>> Start EXTRACTED DATA

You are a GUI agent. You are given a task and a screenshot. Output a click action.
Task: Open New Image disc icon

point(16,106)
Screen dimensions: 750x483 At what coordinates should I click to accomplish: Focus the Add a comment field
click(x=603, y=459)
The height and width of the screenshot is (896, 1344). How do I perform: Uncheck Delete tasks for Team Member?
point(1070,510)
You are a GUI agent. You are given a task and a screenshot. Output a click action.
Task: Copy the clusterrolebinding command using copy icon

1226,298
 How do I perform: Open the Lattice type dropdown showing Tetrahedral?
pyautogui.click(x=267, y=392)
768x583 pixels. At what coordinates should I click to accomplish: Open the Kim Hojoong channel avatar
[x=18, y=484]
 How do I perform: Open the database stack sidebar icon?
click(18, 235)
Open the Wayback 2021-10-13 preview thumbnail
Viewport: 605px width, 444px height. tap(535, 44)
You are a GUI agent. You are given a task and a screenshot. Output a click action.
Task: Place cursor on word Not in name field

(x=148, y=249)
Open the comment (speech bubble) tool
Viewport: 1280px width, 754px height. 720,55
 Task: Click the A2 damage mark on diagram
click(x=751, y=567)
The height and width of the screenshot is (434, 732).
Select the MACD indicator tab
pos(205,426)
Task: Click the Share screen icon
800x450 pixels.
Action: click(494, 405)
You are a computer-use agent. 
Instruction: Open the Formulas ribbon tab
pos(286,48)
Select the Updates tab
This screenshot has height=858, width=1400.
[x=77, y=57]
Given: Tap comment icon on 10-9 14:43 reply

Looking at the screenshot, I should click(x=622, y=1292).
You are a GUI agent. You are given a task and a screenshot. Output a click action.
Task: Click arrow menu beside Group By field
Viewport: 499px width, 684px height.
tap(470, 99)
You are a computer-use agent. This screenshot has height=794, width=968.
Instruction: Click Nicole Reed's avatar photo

>> End EXTRACTED DATA

WHAT THIS TASK INVOLVES: Copy out every row above word for word, with no changes.

WRITTEN ANSWER:
You are a GUI agent. You are given a task and a screenshot. Output a click action.
Task: Open New Image disc icon

point(16,106)
Screen dimensions: 750x483 At what coordinates should I click to accomplish: Focus the Add a comment field
click(x=603, y=459)
The height and width of the screenshot is (896, 1344). How do I perform: Uncheck Delete tasks for Team Member?
point(1070,510)
You are a GUI agent. You are given a task and a screenshot. Output a click action.
Task: Copy the clusterrolebinding command using copy icon

1226,298
 How do I perform: Open the Lattice type dropdown showing Tetrahedral?
pyautogui.click(x=267, y=392)
768x583 pixels. At what coordinates should I click to accomplish: Open the Kim Hojoong channel avatar
[x=18, y=484]
 How do I perform: Open the database stack sidebar icon?
click(18, 235)
Open the Wayback 2021-10-13 preview thumbnail
Viewport: 605px width, 444px height. tap(535, 44)
You are a GUI agent. You are given a task and a screenshot. Output a click action.
Task: Place cursor on word Not in name field

(x=148, y=249)
Open the comment (speech bubble) tool
Viewport: 1280px width, 754px height. 720,55
 Task: Click the A2 damage mark on diagram
click(x=751, y=567)
The height and width of the screenshot is (434, 732).
Select the MACD indicator tab
pos(205,426)
Task: Click the Share screen icon
800x450 pixels.
Action: click(494, 405)
You are a computer-use agent. 
Instruction: Open the Formulas ribbon tab
pos(286,48)
Select the Updates tab
This screenshot has height=858, width=1400.
[x=77, y=57]
Given: Tap comment icon on 10-9 14:43 reply

Looking at the screenshot, I should click(x=622, y=1292).
You are a GUI agent. You are given a task and a screenshot. Output a click action.
Task: Click arrow menu beside Group By field
Viewport: 499px width, 684px height.
tap(470, 99)
You are a computer-use agent. This screenshot has height=794, width=968.
Instruction: Click Nicole Reed's avatar photo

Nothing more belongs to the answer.